Rare complications have been reported, and include cytomegalovirus retinitis, scleral melting at the site of the implant, and impending or mild central retinal vein occlusion.

The dexamethasone implant takes a very different delivery approach, continued Dr. Dunn. This implant consists of a 0.7-mg pellet of dexamethasone contained within a polyglycolic acid polymer; the implant is injected through a tunneled scleral incision. It is only designed to last for 2 to 3 months.

"The dexamethasone implant is designed to be delivered in an in-office setting, which reduces the overall cost of the procedure," he said. "This implant has proven efficacy compared with a sham injection in both uveitis and posterior immediate uveitis, as well as with macular edema associated with retinal vein occlusion. It has not, however, been compared with systemic therapy or [with] the fluocinolone implant."
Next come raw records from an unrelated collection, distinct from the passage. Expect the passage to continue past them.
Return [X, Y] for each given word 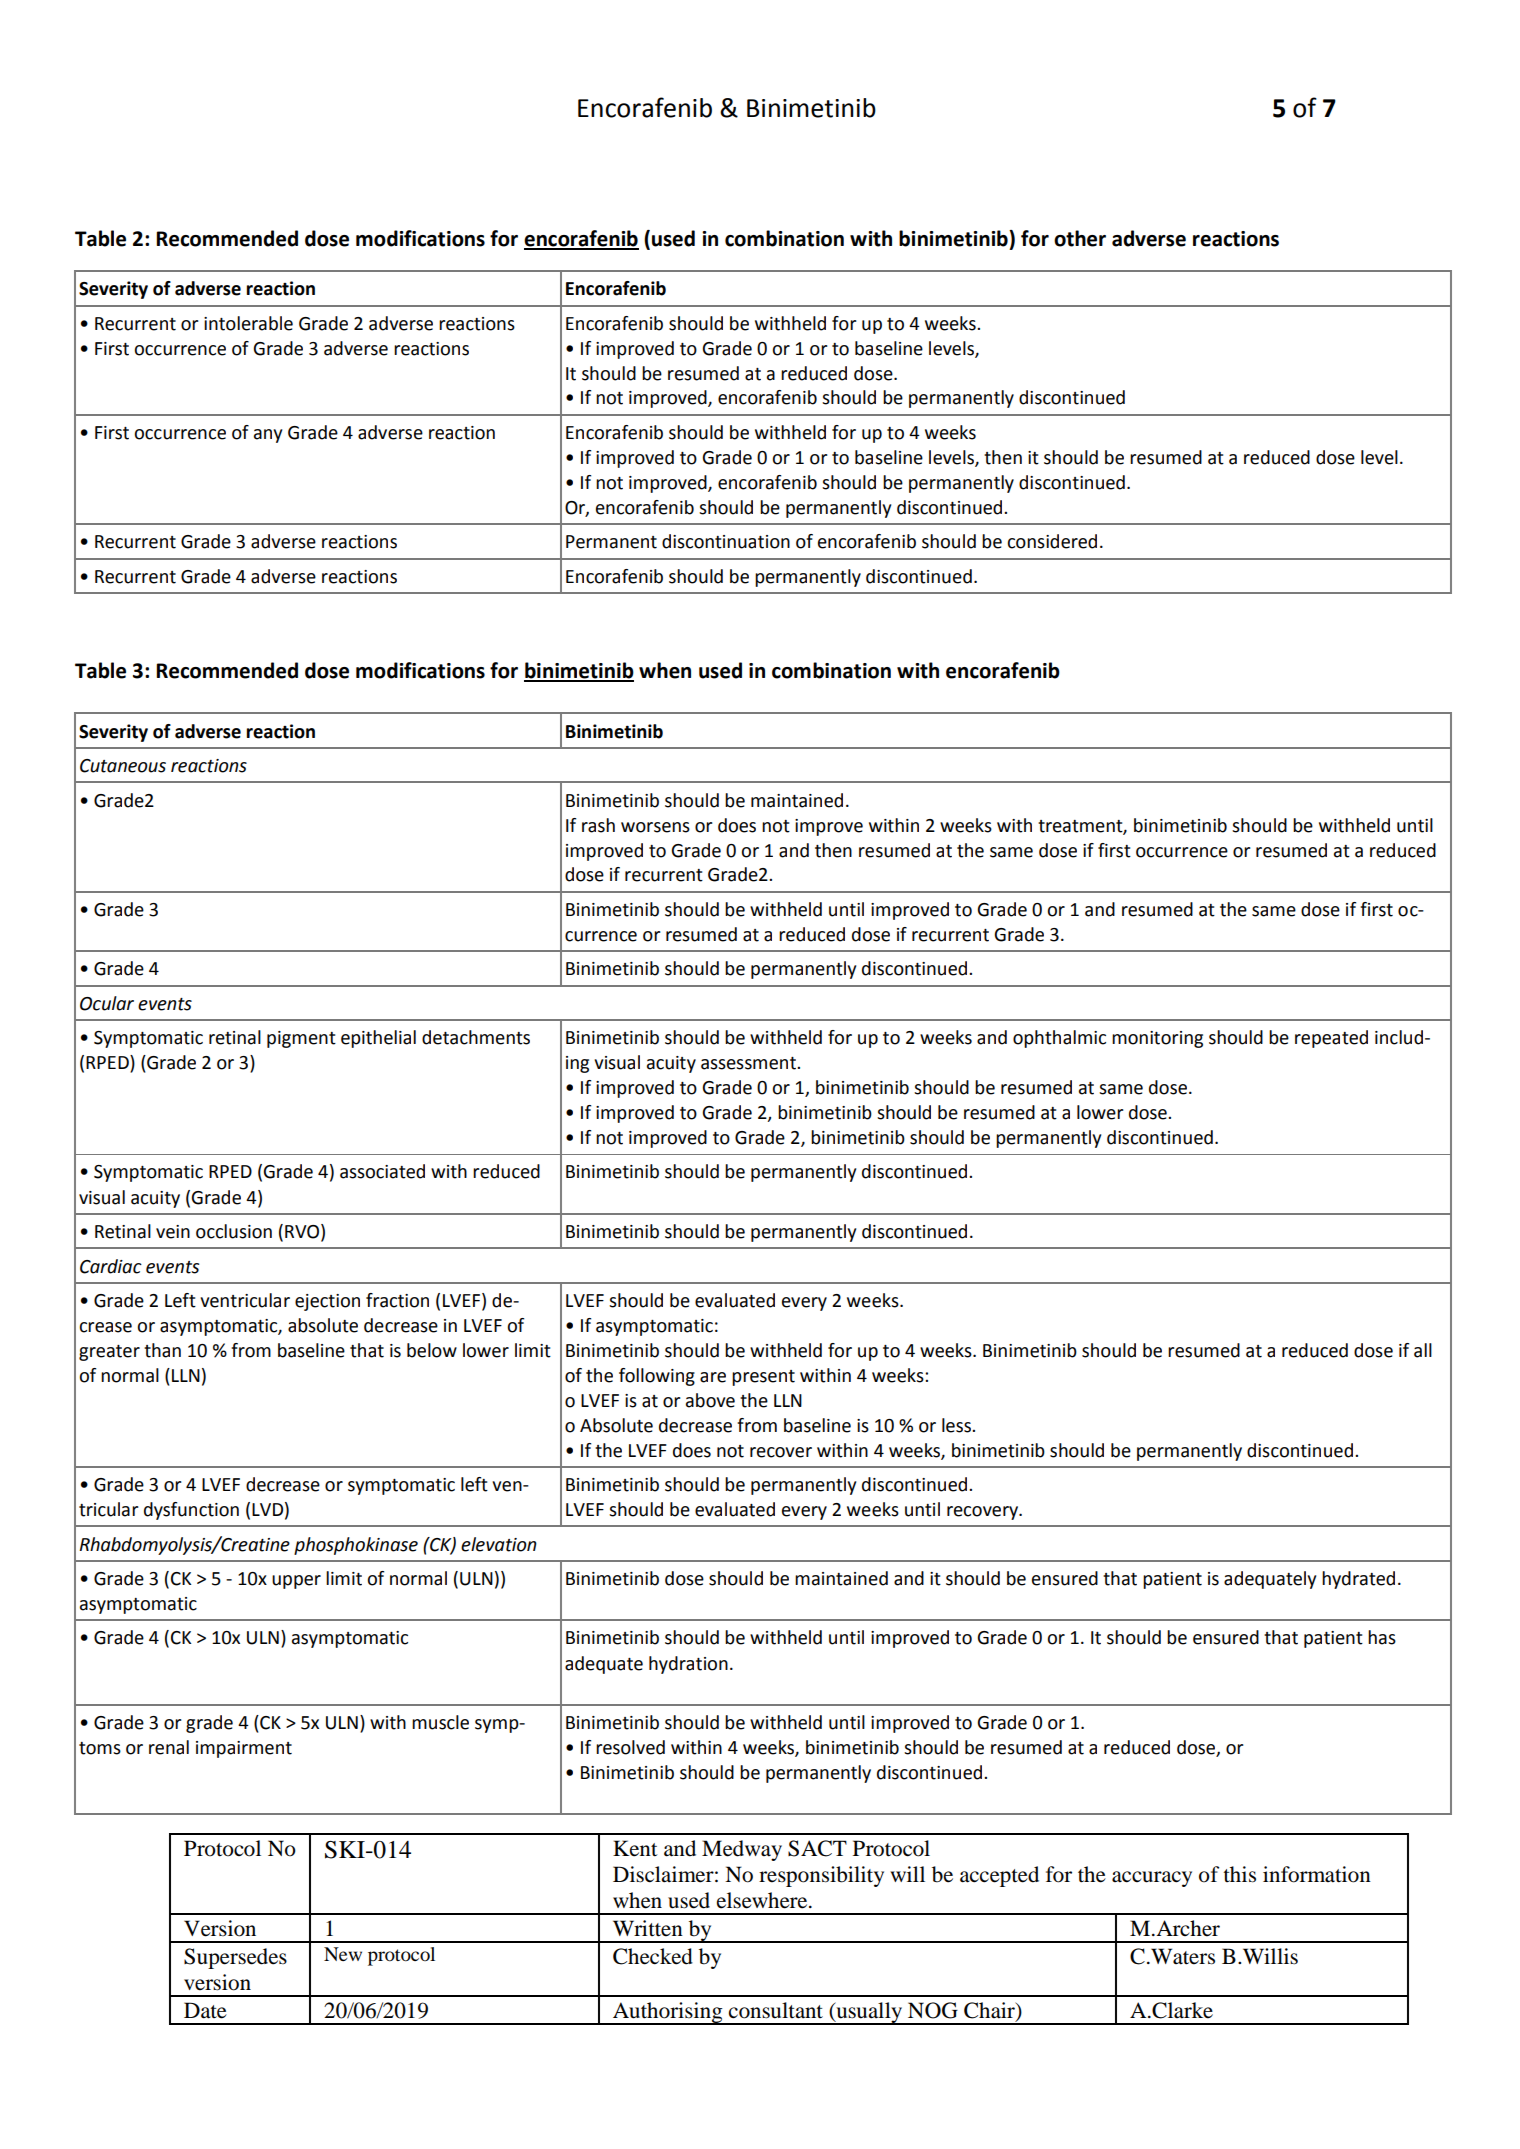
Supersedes [235, 1958]
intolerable [248, 323]
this [1239, 1874]
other [1080, 238]
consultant [776, 2010]
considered [1052, 541]
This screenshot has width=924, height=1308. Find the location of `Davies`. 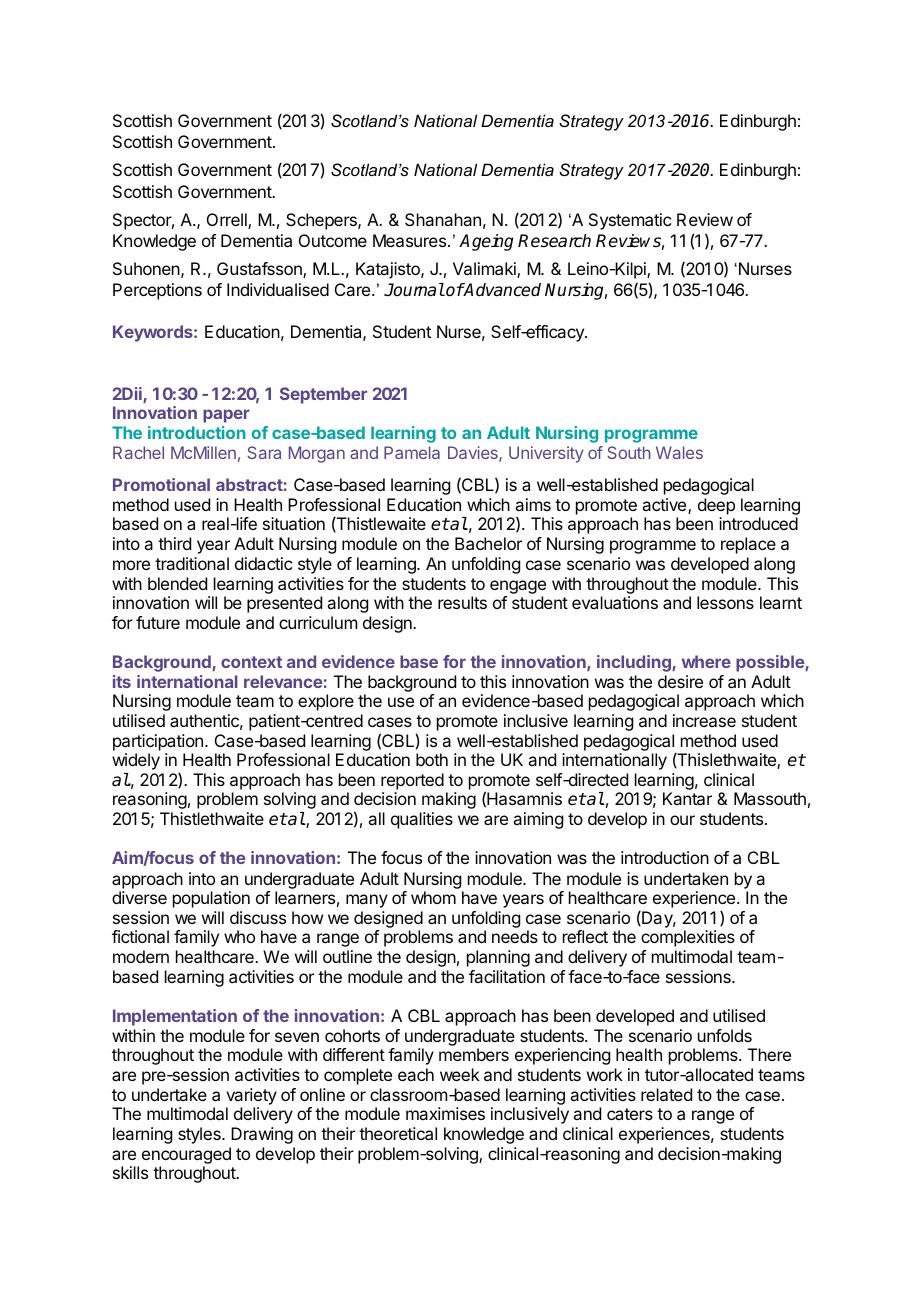

Davies is located at coordinates (474, 454).
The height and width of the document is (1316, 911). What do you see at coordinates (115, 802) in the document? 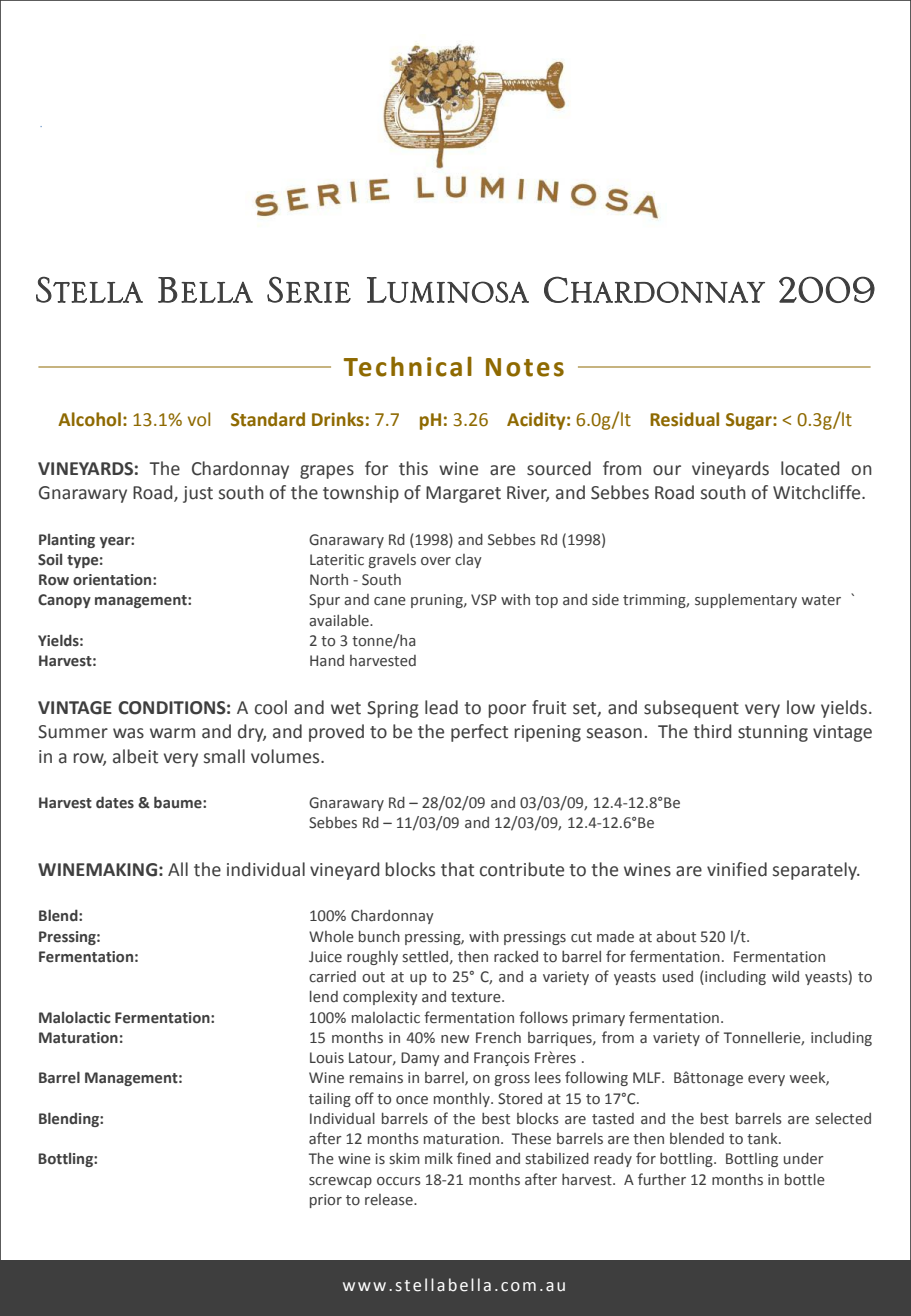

A retinal vein occlusion study by Haller et al.3 published earlier this year showed that ocular hypertension (defined as greater than or equal to 25 mm Hg) was found at 60 days in 16% of patients with implants, a statistically significant difference compared with sham eyes, but was not statistically significantly different by day 180. Cataract occurred in less than 10% of patients, slightly more compared with sham eyes.

"As you can expect, some conjunctival and vitreous hemorrhages occurred as well," he said, adding that there were a small number of retinal detachments, and no cases of endophthalmitis with this implant.